The traditional method to arrive at Brahman is to begin with a Mahāvākyam [‘Summary Affirmation’]. It is an approach to the terminus, a pedagogic convenience, not the terminus itself [as so frequently and incorrectly extolled in the present Guru-Culture].
The earliest Mahāvākyam, [‘Summary Affirmation’], is from the Chāndogya Upaniṣad (around 1,000 BCE): Sarvam Khalvidam Brahma: ‘All [this] is Brahman‘ [3.14.1].
Variants of this theme can be found in every one of the World’s Mystic Traditions. Kurt Gödel [1906-1978] the celebrated Logician, a subject at the opposite end of the Mystic Spectrum observed: ‘Mind is everywhere is the great Mystic Teaching.’
Here, from the Christian ‘Gnostic Gospels’ [around 100 CE]: ‘You read the face of the Sky and of the Earth, but you do not recognize the one before you and you do not know how to read this moment..I am the All. The All came forth from Me…and attained in Me.’
Or the Plotinus’ ‘One’ which dominated European Mystic Schools for a millennia: ‘A Nameless Unity, indescribable, undefinable.. never known measure, stands outside number..is under no limit of any kind..is Everything and Nothing..’

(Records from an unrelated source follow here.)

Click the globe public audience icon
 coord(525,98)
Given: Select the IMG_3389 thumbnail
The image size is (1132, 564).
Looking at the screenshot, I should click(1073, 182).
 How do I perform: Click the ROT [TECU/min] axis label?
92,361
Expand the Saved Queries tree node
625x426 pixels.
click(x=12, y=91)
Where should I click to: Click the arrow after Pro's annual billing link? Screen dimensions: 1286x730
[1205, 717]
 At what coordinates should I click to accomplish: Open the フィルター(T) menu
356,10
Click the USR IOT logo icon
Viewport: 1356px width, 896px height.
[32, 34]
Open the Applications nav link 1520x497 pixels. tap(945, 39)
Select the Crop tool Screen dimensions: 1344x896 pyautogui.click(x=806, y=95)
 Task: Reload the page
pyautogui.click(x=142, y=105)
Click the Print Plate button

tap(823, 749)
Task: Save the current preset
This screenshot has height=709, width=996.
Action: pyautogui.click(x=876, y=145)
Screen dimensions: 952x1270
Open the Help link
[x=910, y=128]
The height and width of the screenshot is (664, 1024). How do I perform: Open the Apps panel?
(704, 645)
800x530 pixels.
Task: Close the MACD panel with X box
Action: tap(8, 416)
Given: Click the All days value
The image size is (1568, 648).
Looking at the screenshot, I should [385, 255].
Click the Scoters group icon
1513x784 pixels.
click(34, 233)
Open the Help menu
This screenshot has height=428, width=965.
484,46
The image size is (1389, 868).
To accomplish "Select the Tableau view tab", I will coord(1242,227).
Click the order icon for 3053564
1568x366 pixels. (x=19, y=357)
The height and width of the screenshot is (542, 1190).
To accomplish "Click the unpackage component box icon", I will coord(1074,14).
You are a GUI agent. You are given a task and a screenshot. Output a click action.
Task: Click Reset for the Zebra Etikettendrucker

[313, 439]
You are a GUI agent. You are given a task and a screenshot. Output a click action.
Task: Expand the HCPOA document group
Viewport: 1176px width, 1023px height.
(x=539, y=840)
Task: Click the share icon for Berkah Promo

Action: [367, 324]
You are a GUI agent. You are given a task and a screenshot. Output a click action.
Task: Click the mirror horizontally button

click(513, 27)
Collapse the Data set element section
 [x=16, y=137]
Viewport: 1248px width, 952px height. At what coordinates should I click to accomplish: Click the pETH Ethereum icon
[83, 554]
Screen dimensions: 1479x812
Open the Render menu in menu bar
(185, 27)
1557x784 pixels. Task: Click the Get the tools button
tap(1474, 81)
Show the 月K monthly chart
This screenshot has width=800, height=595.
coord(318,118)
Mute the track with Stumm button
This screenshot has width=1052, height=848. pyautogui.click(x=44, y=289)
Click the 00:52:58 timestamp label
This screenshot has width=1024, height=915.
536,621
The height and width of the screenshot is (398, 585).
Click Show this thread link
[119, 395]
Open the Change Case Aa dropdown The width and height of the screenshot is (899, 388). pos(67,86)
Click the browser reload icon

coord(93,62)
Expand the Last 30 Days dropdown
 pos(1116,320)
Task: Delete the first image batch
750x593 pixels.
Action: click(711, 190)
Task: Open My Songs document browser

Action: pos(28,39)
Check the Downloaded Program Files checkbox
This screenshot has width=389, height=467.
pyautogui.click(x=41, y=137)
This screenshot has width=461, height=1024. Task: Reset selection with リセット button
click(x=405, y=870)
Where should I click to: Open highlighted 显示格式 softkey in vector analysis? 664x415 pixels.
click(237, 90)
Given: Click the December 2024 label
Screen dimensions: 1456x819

OK. Now for the tricky part. What is Brahman? I don’t know. In fact I can never know what Brahman is. And why not? Because I am part of this ‘All’, whatever this ‘All’ is. Else it wouldn’t be the ‘All’.
The word Brahman is ensconced in layers of self-reference, what we call the Self-Loop. It will twirl you around like a top if you don’t stay alert.
I can’t locate ‘The All’ while sitting on my rocker because ‘The All’ includes me sitting on my rocker. And it includes me thinking about locating ‘The All’ while sitting on my rocker. And…ad infinitum.
Any Inquiry into Brahman begins with the issue of the Subject. If I duck the confrontation, I will reduce Brahman to an Idea, another Man-Made ‘God’, the Immaculate Perfected ‘Being’. Which is pretty much the state of things today.